OBJECTIVE: Express the items below as a numbered list, from their first line through the line that contains "(x=239, y=383)". Skip blank lines and leave out the pictures.
------------------------------------------------------------------------
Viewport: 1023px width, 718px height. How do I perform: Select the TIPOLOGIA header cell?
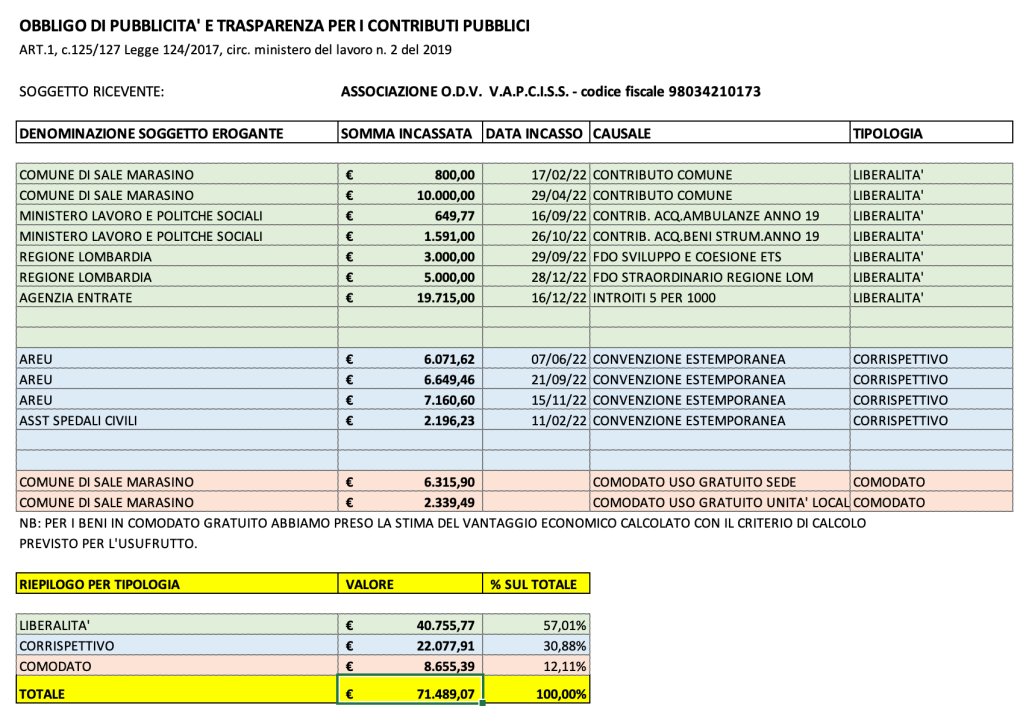pyautogui.click(x=930, y=133)
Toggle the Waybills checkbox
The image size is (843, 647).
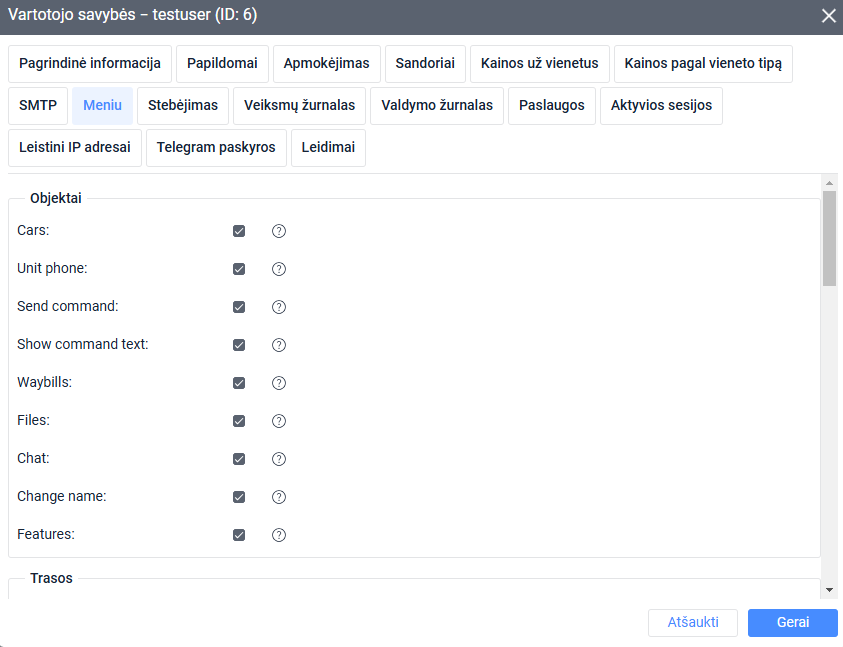(x=239, y=383)
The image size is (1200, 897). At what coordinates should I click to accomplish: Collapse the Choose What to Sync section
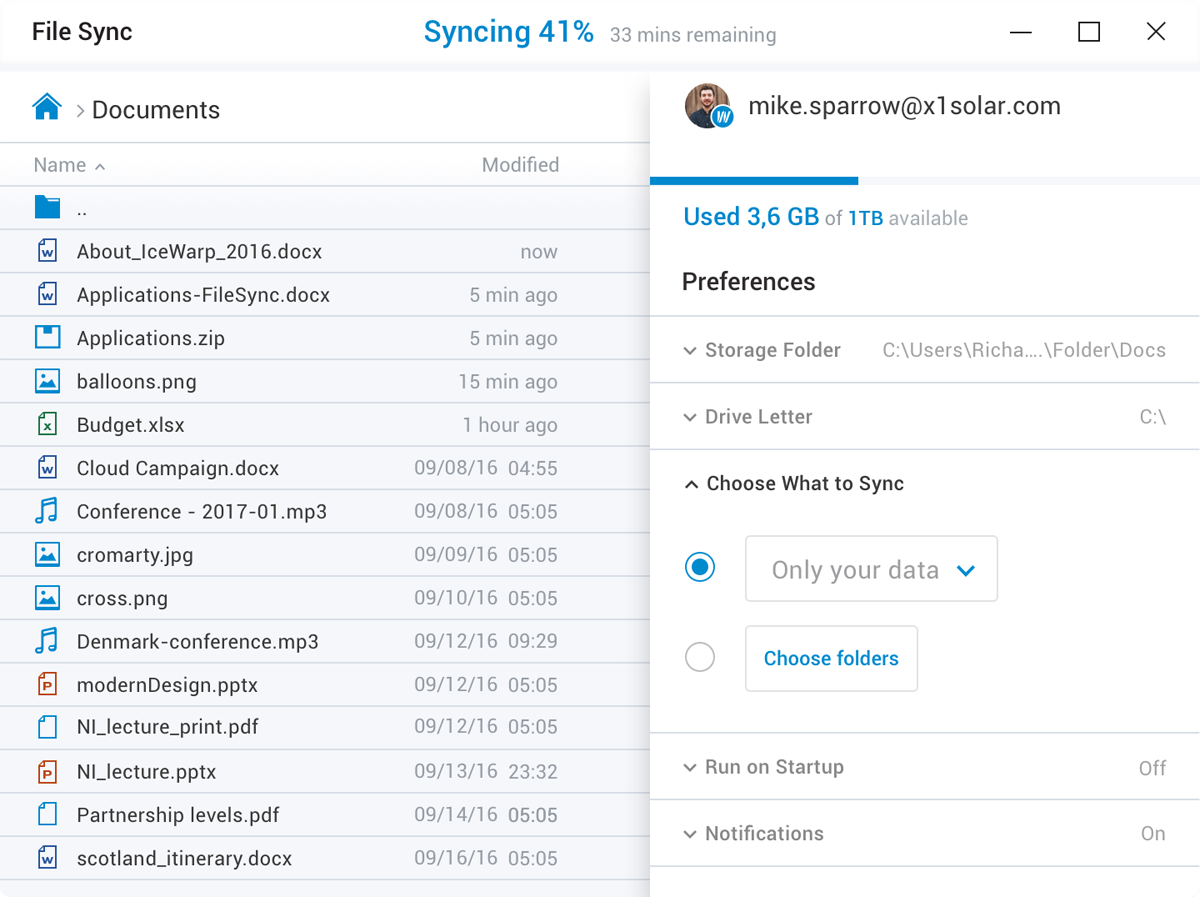794,484
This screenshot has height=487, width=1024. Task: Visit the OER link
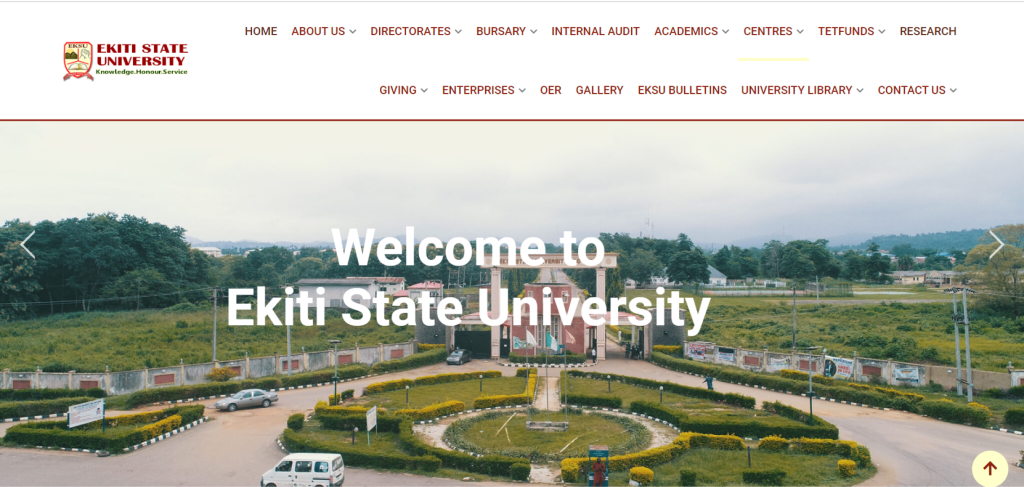[x=551, y=90]
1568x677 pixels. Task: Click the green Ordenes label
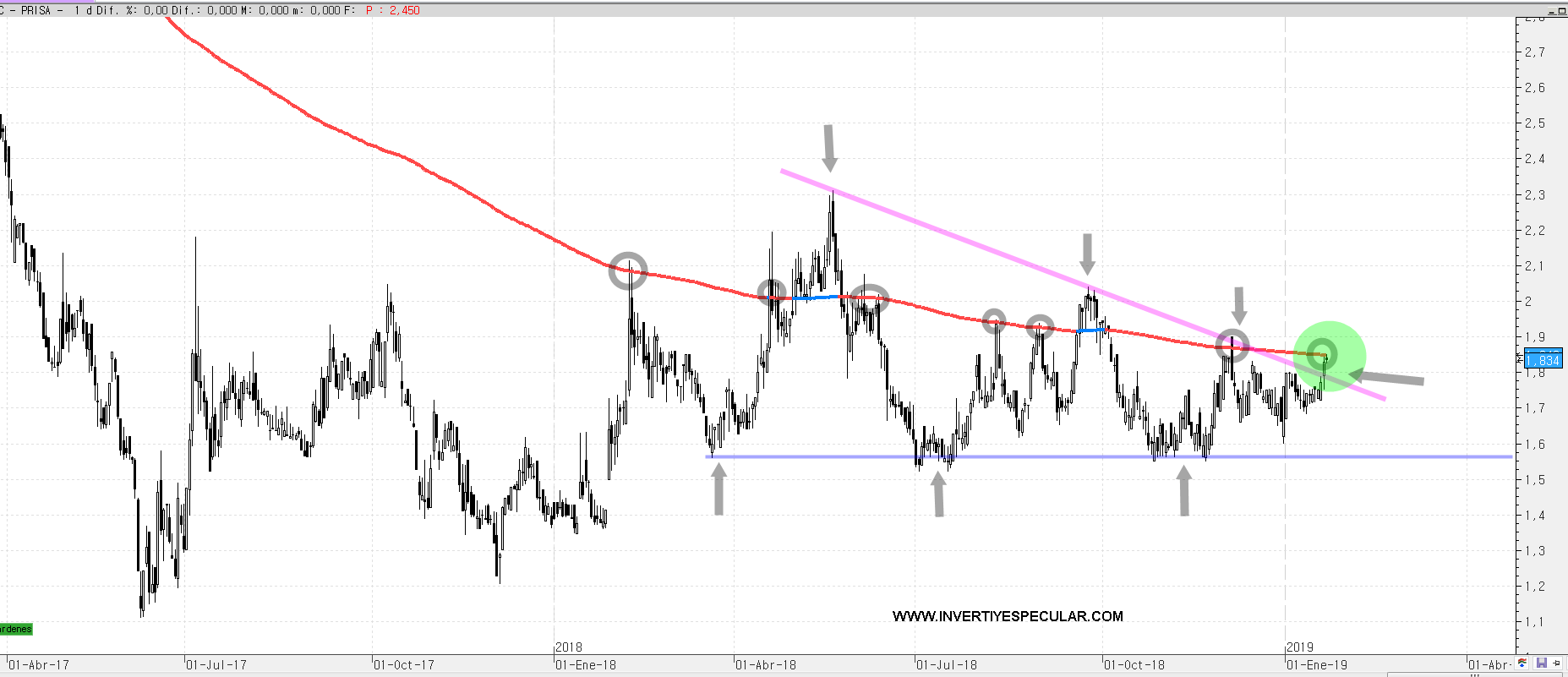15,629
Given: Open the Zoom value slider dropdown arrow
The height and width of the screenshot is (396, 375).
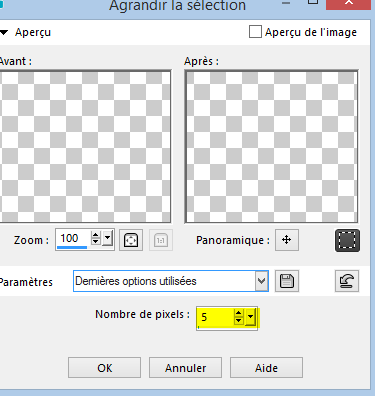Looking at the screenshot, I should pyautogui.click(x=107, y=239).
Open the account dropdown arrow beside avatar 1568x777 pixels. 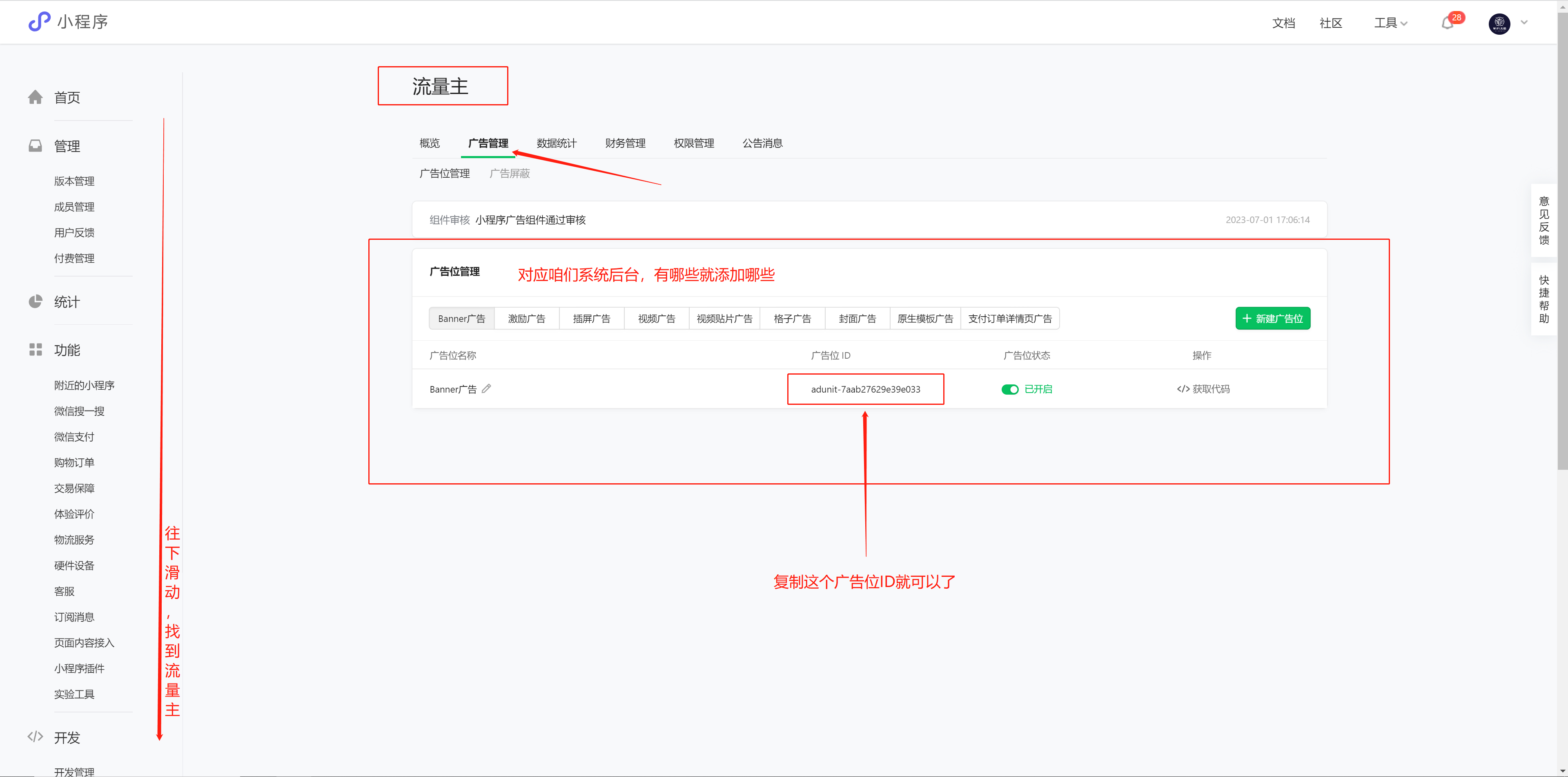pos(1524,22)
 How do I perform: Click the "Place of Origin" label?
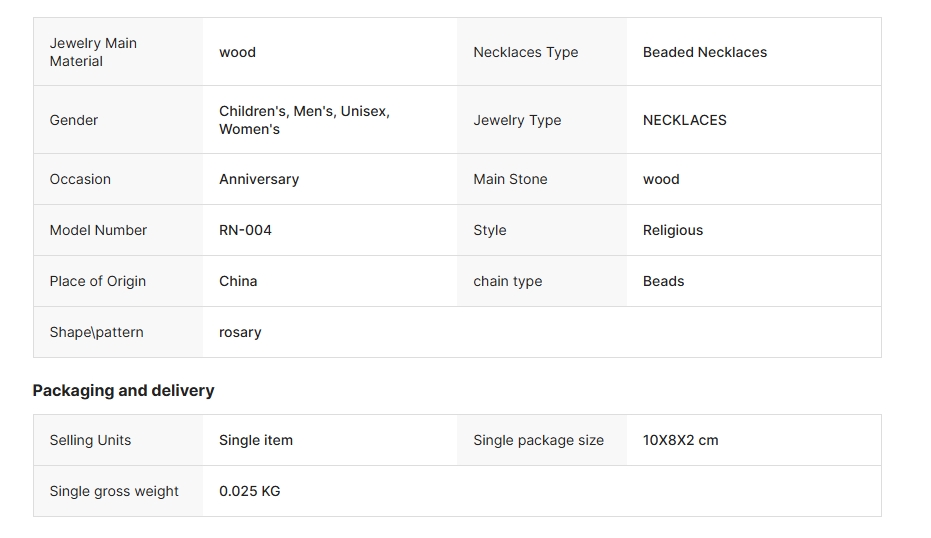click(97, 281)
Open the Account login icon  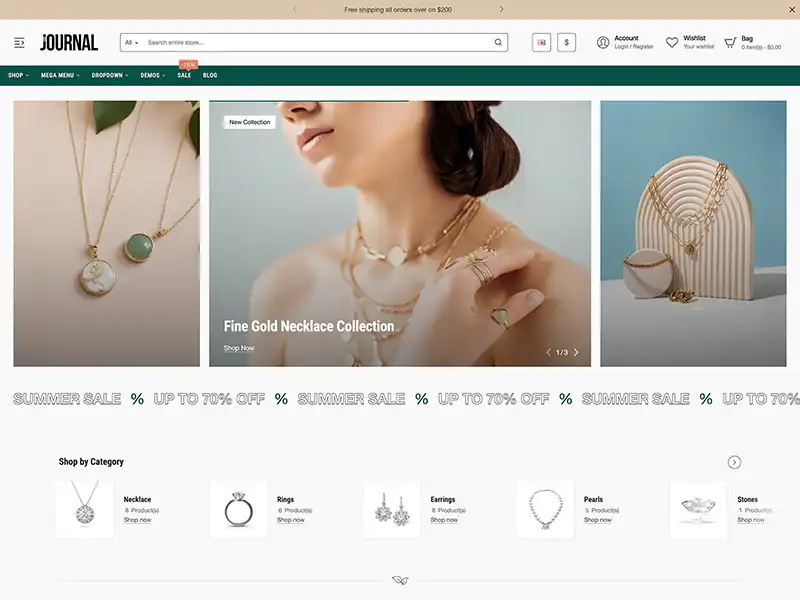click(602, 41)
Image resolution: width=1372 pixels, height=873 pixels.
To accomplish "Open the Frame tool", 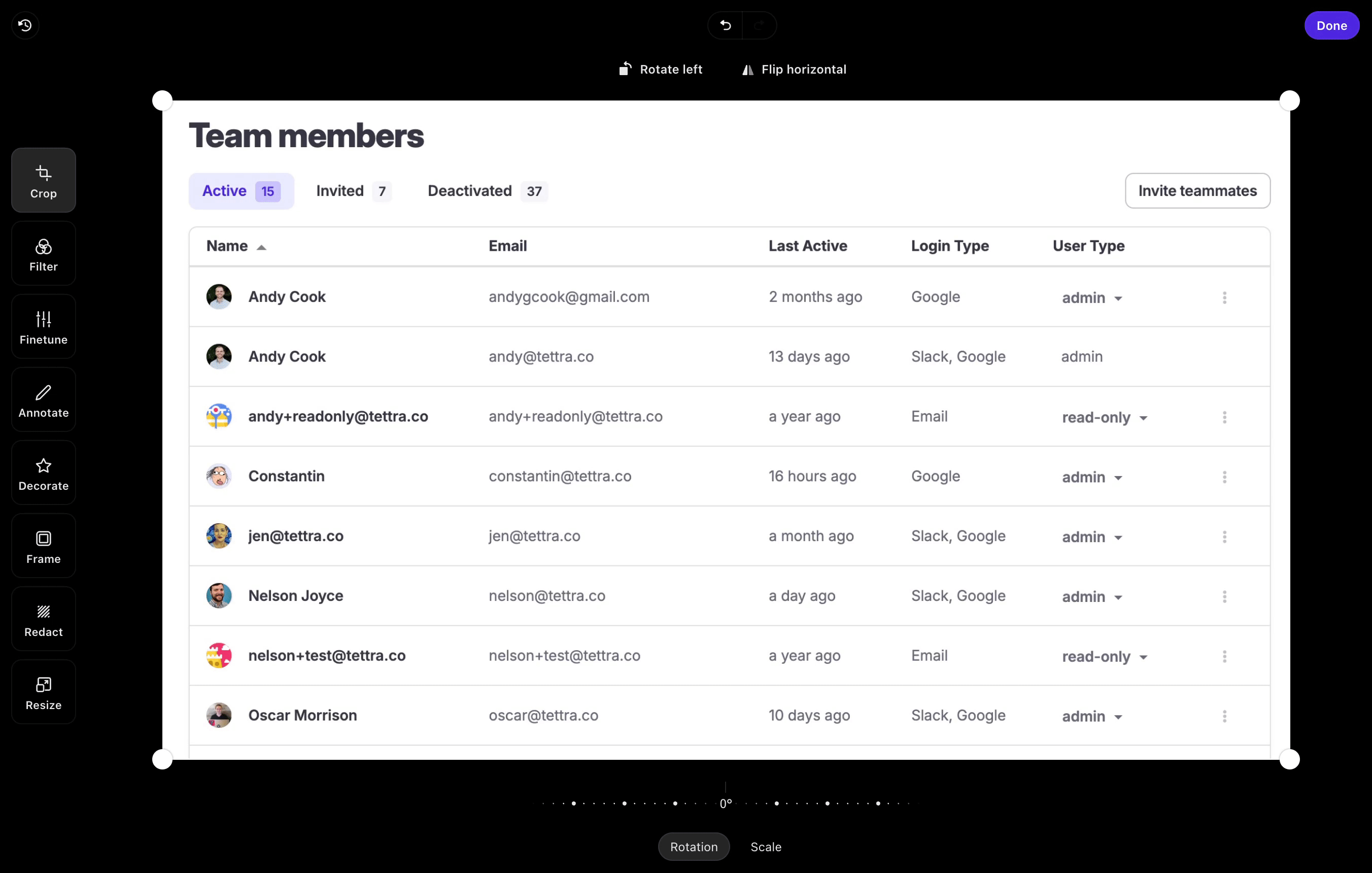I will (x=43, y=546).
------------------------------------------------------------------------
ANSWER TO THE EXERCISE:
1. Viewport: 1023px width, 718px height. How do I perform: Select the TIPOLOGIA header cell?
2. pyautogui.click(x=930, y=133)
3. Toggle the Waybills checkbox
4. The image size is (843, 647).
5. (x=239, y=383)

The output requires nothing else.